Im April verhängte die Trump-Regierung jedoch einen 46-prozentigen Zoll auf Waren aus Vietnam und machte damit viele der zuvor erzielten Fortschritte zunichte. Am 2. Juli behauptete Trump dann, Vietnam werde die Zölle auf US-Exporte abschaffen, stimmte aber gleichzeitig einem dauerhaften Zoll von 20 Prozent auf vietnamesische Lieferungen und 40 Prozent auf Waren zu, die als chinesische Produktedentund durch das Land transportiert werden.

Hanoi akzeptierte die mutmaßliche Vereinbarung öffentlich, obwohl deren Einzelheiten nicht formell gebilligt wurden. Analysten argumentieren, dies sei geschehen, um die umfassenderen Beziehungen zwischen den USA und Vietnam zu sichern, selbst um den Preis bemerkenswerter Kompromisse.

Die Position der USA war ebenfalls widersprüchlich. Handelsminister Howard Lutnick bezeichnete Vietnam als „lediglich einen Transitweg Chinas zu uns“, was implizierte, dass Produkte mit chinesischen Komponenten mit dem 40-prozentigen Zoll belegt werden könnten. Demnach könnten vietnamesische Waren mit höheren Zöllen belegt werden als chinesische Produkte, die derzeit im Durchschnitt mit 27,9 % besteuert werden.

Kommentatoren warnen davor, dass dieser Zollrahmen die Verlagerung von Produktionsstätten aus China nach Vietnam zunichtemachen und so Schwachstellen in der Lieferkette wiederbeleben könnte, die China in Verhandlungen ausnutzen könnte. Dies könnte potenziell beide Volkswirtschaften schwächen und sie im Laufe der Zeit näher an Peking heranführen.
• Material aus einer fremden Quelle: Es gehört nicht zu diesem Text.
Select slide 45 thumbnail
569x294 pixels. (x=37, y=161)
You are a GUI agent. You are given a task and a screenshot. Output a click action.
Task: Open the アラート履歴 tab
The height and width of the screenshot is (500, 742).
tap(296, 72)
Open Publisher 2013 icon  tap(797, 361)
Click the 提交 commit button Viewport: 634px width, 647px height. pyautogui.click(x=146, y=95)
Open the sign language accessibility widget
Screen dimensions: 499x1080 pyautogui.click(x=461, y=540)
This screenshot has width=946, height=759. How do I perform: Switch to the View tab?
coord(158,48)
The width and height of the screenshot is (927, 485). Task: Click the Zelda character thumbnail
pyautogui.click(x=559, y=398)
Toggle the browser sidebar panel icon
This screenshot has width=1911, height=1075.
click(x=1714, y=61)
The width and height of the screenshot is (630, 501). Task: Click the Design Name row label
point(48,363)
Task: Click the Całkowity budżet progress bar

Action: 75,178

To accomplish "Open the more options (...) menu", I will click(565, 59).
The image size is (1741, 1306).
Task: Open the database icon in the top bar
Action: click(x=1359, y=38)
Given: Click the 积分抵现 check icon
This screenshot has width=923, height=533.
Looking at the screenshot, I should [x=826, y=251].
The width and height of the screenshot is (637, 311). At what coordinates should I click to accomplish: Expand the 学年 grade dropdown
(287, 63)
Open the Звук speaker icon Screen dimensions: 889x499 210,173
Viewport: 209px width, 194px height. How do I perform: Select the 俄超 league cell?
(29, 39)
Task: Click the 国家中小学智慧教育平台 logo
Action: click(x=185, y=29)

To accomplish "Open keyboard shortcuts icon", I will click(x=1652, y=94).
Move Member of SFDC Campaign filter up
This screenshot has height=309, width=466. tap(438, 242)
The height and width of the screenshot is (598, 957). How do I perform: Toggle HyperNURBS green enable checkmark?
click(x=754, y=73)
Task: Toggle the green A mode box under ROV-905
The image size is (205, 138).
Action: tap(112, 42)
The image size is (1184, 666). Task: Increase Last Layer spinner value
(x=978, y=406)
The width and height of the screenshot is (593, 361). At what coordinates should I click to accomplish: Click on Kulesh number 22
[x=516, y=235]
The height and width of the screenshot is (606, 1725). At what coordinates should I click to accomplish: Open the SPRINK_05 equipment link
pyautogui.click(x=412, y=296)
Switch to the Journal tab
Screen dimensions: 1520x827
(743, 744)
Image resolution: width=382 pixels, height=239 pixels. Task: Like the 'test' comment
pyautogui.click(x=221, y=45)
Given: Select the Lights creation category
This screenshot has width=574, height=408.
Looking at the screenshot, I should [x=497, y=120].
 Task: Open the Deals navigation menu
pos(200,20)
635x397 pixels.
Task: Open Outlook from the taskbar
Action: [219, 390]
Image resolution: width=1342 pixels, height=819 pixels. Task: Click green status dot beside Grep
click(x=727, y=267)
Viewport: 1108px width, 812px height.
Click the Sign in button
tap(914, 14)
Vietnams langjähriger Balanceakt zwischen den USA und China

Vietnams Tradition im Umgang mit dominanten Nachbarn ist wohlbekannt. Nach Jahrtausenden unter chinesischer Herrschaft und dem ungelösten Grenzkonflikt von 1979 spiegelt das Land heute Pekings Einparteiensystem wider und verfolgt gleichzeitig marktorientierte Reformen, die den Export ankurbeln.

Wie ein vietnamesisches Sprichwort besagt: „Widerstehe China immer und sei gleichzeitig mit China befreundet.“ Dieses Gleichgewicht reicht weit über den Handel hinaus.

Um Pekings regionalen Einfluss herauszufordern, hat Vietnam die Marinekooperation mit den USA verstärkt, prominente politische Gefangene freigelassen, um das Wohlwollen Washingtons aufrechtzuerhalten, und arbeitet gleichzeitig mit China bei der Durchsetzung der Sicherheitsmaßnahmen innerhalb seiner Grenzen zusammen.

In jüngster Zeit hat Hanoi taktische Kompromisse angeboten. Während der Verhandlungen zur transpazifischen Partnerschaft erlaubte es die Bildungdent Gewerkschaften – ein Meilenstein für ein Einparteiensystem –, um die Abhängigkeit von China zu verringern.

Während die Verhandlungen an Intensität gewinnen, drängt Vietnam gleichzeitig auf die formale Anerkennung als Marktwirtschaft und den Zugang zu fortschrittlichen US-Technologien im Gegenzug für seine Zugeständnisse. Hanoi hält diese Ziele für entscheidend, um die Beziehungen zu US-Unternehmen zu stärken, auch wenn die neuen Zölle den Fortschritt zu behindern drohen.